Start of Given records

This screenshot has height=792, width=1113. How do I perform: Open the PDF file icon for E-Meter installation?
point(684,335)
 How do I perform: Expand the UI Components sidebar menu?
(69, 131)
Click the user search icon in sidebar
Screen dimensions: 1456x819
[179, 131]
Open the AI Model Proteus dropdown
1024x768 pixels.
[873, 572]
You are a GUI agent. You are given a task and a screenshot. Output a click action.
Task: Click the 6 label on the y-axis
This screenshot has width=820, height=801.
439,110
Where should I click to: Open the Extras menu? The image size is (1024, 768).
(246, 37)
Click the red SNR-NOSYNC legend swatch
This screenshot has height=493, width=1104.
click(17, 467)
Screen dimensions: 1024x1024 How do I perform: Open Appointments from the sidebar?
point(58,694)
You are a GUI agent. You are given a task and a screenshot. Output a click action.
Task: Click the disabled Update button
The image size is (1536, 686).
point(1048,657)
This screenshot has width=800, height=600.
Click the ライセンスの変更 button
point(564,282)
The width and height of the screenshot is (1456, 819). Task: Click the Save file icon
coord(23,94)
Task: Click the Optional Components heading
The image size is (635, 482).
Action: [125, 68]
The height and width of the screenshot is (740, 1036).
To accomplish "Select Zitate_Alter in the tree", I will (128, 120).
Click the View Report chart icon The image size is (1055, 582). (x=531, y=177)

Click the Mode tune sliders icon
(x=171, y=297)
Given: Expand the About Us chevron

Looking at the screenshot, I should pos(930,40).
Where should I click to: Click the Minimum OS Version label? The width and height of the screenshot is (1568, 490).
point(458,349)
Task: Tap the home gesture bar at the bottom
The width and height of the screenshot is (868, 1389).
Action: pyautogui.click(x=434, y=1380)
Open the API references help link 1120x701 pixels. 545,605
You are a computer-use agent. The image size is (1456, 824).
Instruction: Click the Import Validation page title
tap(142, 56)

End of Given records

Task requirements:
Without changing a word, write out each entry again.

Task output:
This screenshot has height=792, width=1113. How do I perform: Open the PDF file icon for E-Meter installation?
point(684,335)
 How do I perform: Expand the UI Components sidebar menu?
(69, 131)
Click the user search icon in sidebar
Screen dimensions: 1456x819
[179, 131]
Open the AI Model Proteus dropdown
1024x768 pixels.
[873, 572]
You are a GUI agent. You are given a task and a screenshot. Output a click action.
Task: Click the 6 label on the y-axis
This screenshot has width=820, height=801.
439,110
Where should I click to: Open the Extras menu? The image size is (1024, 768).
(246, 37)
Click the red SNR-NOSYNC legend swatch
This screenshot has height=493, width=1104.
click(17, 467)
Screen dimensions: 1024x1024 How do I perform: Open Appointments from the sidebar?
point(58,694)
You are a GUI agent. You are given a task and a screenshot. Output a click action.
Task: Click the disabled Update button
The image size is (1536, 686).
point(1048,657)
This screenshot has width=800, height=600.
Click the ライセンスの変更 button
point(564,282)
The width and height of the screenshot is (1456, 819). Task: Click the Save file icon
coord(23,94)
Task: Click the Optional Components heading
The image size is (635, 482).
Action: [125, 68]
The height and width of the screenshot is (740, 1036).
To accomplish "Select Zitate_Alter in the tree", I will (128, 120).
Click the View Report chart icon The image size is (1055, 582). (x=531, y=177)

Click the Mode tune sliders icon
(x=171, y=297)
Given: Expand the About Us chevron

Looking at the screenshot, I should pos(930,40).
Where should I click to: Click the Minimum OS Version label? The width and height of the screenshot is (1568, 490).
point(458,349)
Task: Tap the home gesture bar at the bottom
The width and height of the screenshot is (868, 1389).
Action: pyautogui.click(x=434, y=1380)
Open the API references help link 1120x701 pixels. 545,605
You are a computer-use agent. The image size is (1456, 824).
Instruction: Click the Import Validation page title
tap(142, 56)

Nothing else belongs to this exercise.